• Work instructions:
Reproduce the listing from the line with "Toggle the Preview checkbox in Motion Blur" up to and including the line with "click(x=659, y=133)", requests included, and increase every number in the answers (both the click coordinates and the image resolution figures) by 61. Omit the pictures from your answer.

[Pointing listing for screenshots and pages]
——————
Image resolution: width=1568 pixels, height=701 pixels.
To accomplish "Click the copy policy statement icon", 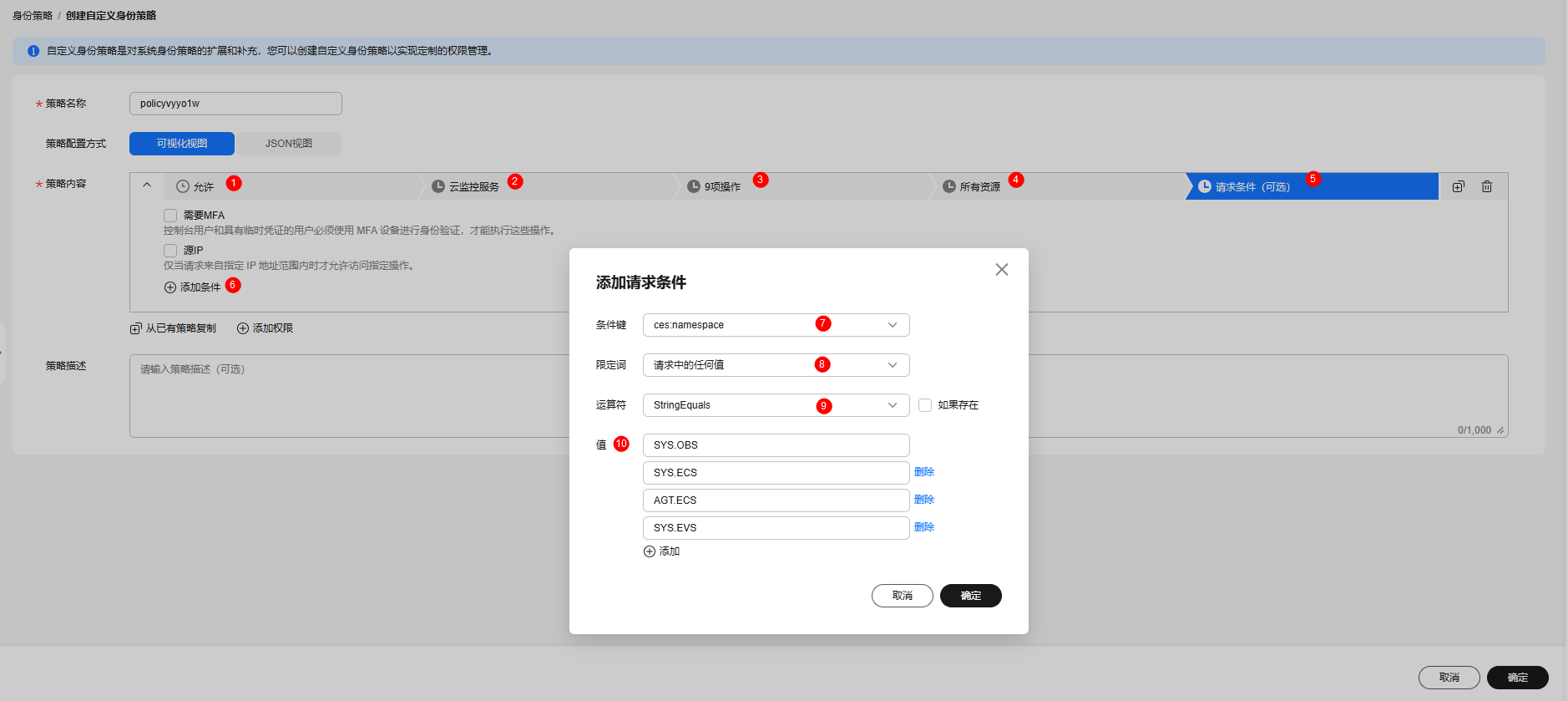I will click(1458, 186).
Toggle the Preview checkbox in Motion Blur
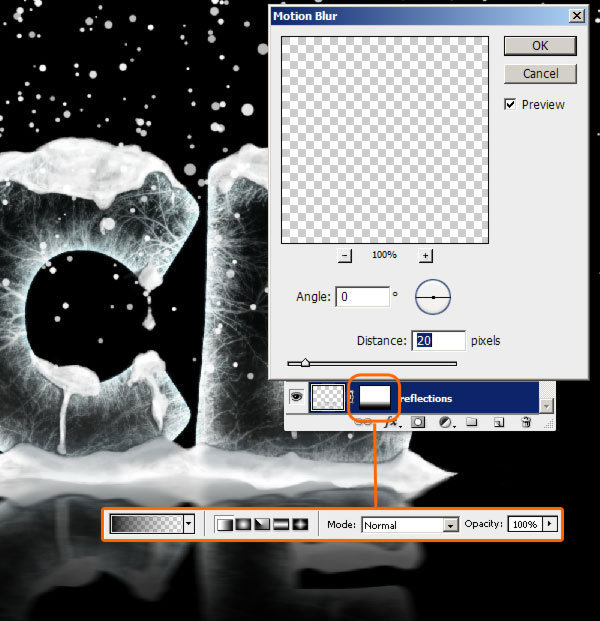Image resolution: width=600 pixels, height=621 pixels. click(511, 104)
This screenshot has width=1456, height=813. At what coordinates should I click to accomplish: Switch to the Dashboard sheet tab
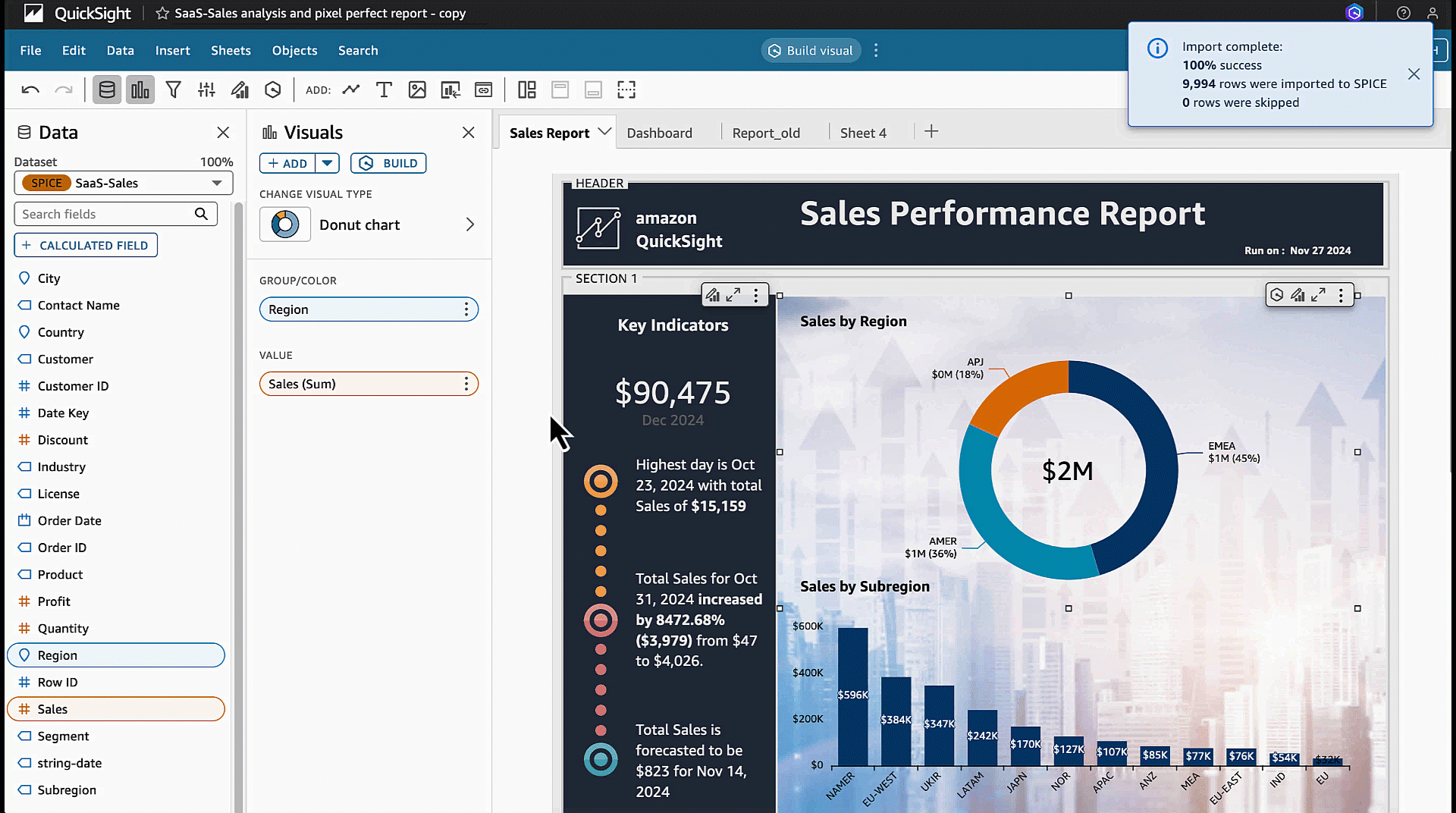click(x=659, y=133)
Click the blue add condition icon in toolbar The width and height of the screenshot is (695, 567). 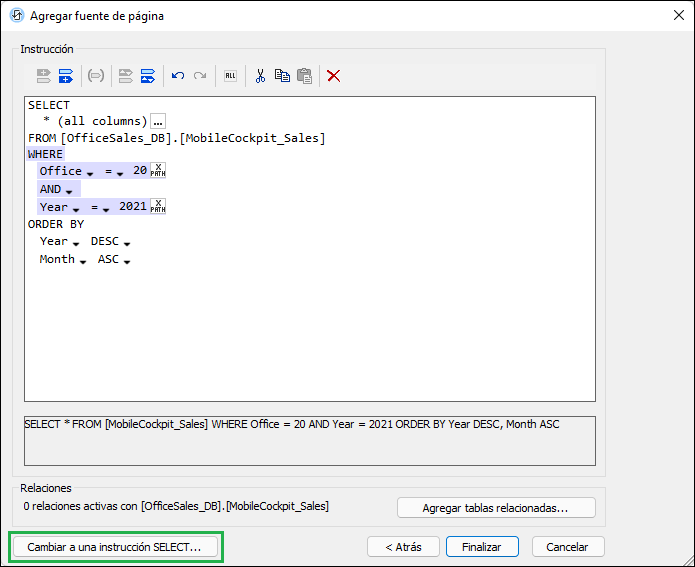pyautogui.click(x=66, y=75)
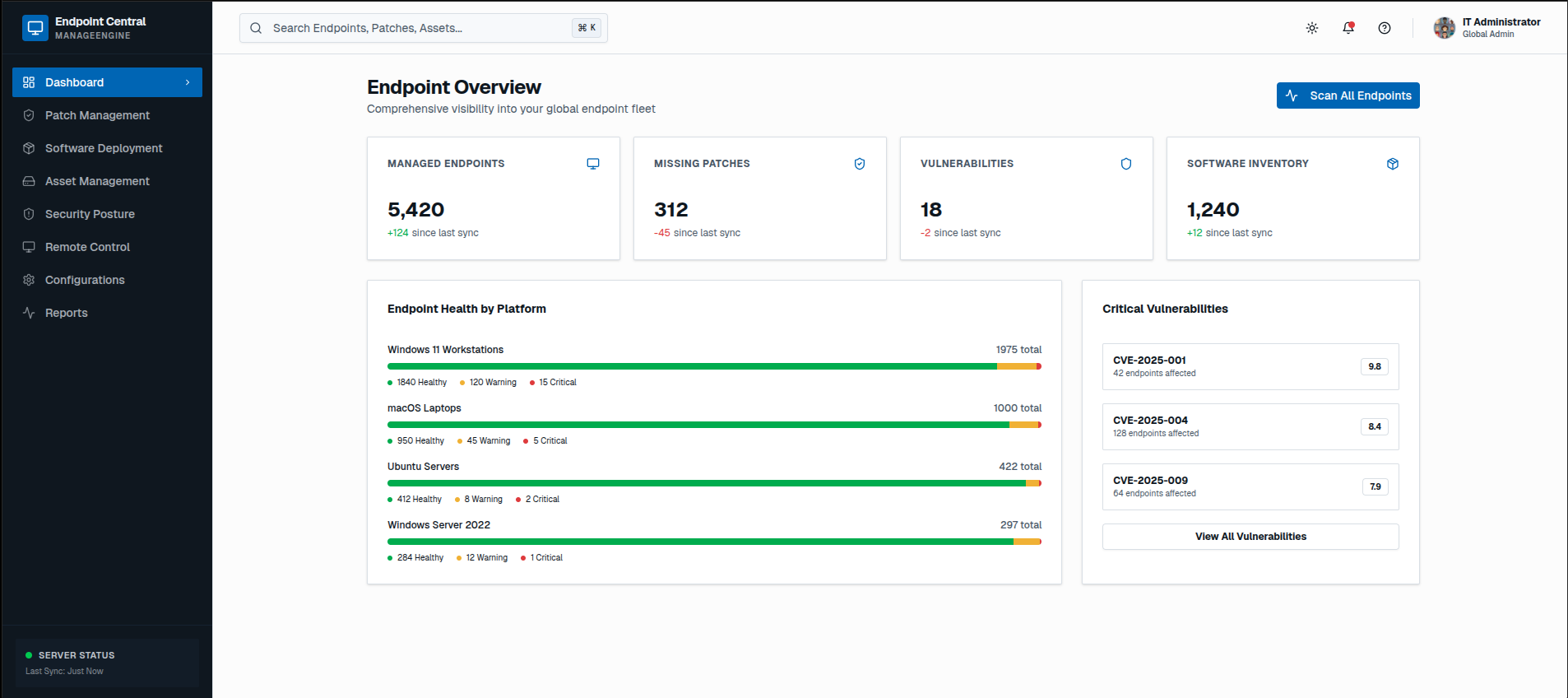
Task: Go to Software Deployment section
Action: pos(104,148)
——————
• Exercise solution:
Toggle the Preview checkbox in Motion Blur
Image resolution: width=661 pixels, height=682 pixels. click(572, 165)
This screenshot has width=1456, height=813. At what coordinates should I click to accomplish: Switch to the Dashboard sheet tab
click(x=720, y=194)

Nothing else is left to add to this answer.